Assignment >> Character for character, give back every line below.

Excerpted records >>
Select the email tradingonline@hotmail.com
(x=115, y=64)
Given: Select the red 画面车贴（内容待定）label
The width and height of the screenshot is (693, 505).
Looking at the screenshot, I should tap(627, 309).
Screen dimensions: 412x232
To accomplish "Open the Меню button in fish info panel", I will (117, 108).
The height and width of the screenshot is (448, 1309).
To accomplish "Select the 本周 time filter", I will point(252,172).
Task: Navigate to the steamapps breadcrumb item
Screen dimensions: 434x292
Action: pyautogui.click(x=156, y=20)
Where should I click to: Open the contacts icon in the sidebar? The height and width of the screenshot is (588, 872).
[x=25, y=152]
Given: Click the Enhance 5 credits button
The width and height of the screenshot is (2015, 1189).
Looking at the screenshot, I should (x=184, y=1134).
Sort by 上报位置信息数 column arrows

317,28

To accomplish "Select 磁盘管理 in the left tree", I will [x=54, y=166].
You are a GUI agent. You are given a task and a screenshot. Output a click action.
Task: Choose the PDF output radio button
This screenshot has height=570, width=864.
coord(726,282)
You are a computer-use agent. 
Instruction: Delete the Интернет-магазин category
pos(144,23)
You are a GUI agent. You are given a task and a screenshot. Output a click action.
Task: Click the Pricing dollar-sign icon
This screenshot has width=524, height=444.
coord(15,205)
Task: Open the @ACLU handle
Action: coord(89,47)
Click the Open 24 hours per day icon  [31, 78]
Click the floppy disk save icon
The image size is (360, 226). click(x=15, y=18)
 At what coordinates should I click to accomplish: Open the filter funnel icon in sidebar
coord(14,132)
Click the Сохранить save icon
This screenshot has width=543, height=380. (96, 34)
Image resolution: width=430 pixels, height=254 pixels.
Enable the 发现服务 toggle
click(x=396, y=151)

Worked solution >>
Select the email tradingonline@hotmail.com
(x=115, y=64)
Given: Select the red 画面车贴（内容待定）label
The width and height of the screenshot is (693, 505).
Looking at the screenshot, I should tap(627, 309).
Screen dimensions: 412x232
To accomplish "Open the Меню button in fish info panel", I will (117, 108).
The height and width of the screenshot is (448, 1309).
To accomplish "Select the 本周 time filter", I will point(252,172).
Task: Navigate to the steamapps breadcrumb item
Screen dimensions: 434x292
Action: pyautogui.click(x=156, y=20)
Where should I click to: Open the contacts icon in the sidebar? The height and width of the screenshot is (588, 872).
[x=25, y=152]
Given: Click the Enhance 5 credits button
The width and height of the screenshot is (2015, 1189).
Looking at the screenshot, I should (x=184, y=1134).
Sort by 上报位置信息数 column arrows

317,28

To accomplish "Select 磁盘管理 in the left tree", I will [x=54, y=166].
You are a GUI agent. You are given a task and a screenshot. Output a click action.
Task: Choose the PDF output radio button
This screenshot has height=570, width=864.
coord(726,282)
You are a computer-use agent. 
Instruction: Delete the Интернет-магазин category
pos(144,23)
You are a GUI agent. You are given a task and a screenshot. Output a click action.
Task: Click the Pricing dollar-sign icon
This screenshot has width=524, height=444.
coord(15,205)
Task: Open the @ACLU handle
Action: coord(89,47)
Click the Open 24 hours per day icon  [31, 78]
Click the floppy disk save icon
The image size is (360, 226). click(x=15, y=18)
 At what coordinates should I click to accomplish: Open the filter funnel icon in sidebar
coord(14,132)
Click the Сохранить save icon
This screenshot has width=543, height=380. (96, 34)
Image resolution: width=430 pixels, height=254 pixels.
Enable the 发现服务 toggle
click(x=396, y=151)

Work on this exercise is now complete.